Sympathetic Resonance:
A harmonic phenomenon wherein a formerly passive vibratory body responds to external vibrations to which it has a harmonic likeness. As these things rattle, sound energy is being converted into mechanical energy, and so the sound is absorbed.
Sympathetic Resonance is an acknowledgement of absence and stillness. It is echoes and ripples. The sound within space and silence. Each piece from this curated works come together to tell and story of a loud and chaotic, deafeningly quiet loneliness that exists symbiotically within nature and humanity. The crops are impressions and prints left from external non-organic forces. The waves are deafening and ring throughout my body in harmonic stillness. There is a grace and silence to the chaos. It is calculated and unchanging. The mechanics of the ocean mimic the mechanics of a piano roll.
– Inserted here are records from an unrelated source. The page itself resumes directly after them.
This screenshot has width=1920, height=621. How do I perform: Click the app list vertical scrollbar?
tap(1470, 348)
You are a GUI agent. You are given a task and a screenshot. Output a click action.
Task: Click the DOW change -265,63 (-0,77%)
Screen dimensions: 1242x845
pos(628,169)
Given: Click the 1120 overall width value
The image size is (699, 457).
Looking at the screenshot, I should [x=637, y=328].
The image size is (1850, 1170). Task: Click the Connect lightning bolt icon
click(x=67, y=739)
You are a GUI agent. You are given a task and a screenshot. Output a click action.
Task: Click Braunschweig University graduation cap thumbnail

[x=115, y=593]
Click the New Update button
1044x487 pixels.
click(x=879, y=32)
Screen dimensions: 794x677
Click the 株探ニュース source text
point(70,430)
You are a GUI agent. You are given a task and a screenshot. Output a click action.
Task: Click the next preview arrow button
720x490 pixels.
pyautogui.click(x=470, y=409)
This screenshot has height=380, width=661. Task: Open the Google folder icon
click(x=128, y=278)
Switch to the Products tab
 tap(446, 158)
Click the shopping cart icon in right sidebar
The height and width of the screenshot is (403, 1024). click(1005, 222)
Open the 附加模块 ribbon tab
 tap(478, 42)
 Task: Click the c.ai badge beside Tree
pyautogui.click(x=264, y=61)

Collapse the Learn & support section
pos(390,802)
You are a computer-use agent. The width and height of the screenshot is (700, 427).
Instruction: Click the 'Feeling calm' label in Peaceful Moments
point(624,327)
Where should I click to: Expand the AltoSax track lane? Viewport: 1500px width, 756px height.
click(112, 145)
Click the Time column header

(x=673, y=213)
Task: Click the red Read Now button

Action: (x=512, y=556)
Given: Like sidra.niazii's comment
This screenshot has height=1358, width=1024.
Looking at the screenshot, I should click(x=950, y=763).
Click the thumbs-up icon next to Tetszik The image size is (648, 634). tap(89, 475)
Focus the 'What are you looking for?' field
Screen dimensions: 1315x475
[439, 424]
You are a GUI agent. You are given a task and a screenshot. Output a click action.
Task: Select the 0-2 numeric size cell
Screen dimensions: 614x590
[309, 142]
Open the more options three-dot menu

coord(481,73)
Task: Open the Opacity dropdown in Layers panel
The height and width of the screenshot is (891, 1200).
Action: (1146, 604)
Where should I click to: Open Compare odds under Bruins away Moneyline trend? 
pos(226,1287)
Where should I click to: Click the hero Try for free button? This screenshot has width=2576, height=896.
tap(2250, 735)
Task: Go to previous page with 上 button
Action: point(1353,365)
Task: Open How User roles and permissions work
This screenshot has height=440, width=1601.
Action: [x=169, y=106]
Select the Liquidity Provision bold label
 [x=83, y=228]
The piano roll evokes a feeling of melancholy through its negative space. The absence of sound and the absence of a player leave a ghostly impression on the mind. The black and white images of the ocean are still and calm. There are traces of sound that wash over the images like phantom tones.
Sympathetic Resonance is an experimentation of different and new processes and is a work in progress. As I created more images I found myself going back to images of the ocean and drowning within them. I started looking through Google Maps at my home and found solace in the strange circular shapes of central pivot crops. The more I researched these, the more I found all over North America. What struck me about the crops was the impressions left by humanity on the earth and made me wonder how long these imprints would be left on the land. The ocean erodes its cliffs and beaches, but what about where it cannot touch? There is an invisible hand leaving marks all over the planet. The piano rolls hold a sentimental significance for me. I had a player piano growing up and my grandmother had hundreds of piano rolls. Music has a strange way of taking you back in time, but within the silence of the rolls, where I cannot hear the music, is what takes me back. It makes me think of the impressions left by those in our lives and the empty spaces that are left after they are gone and how these spaces can because music. It is my response to external echoes, or vibrations, like sympathetic resonance, and how each element effects me.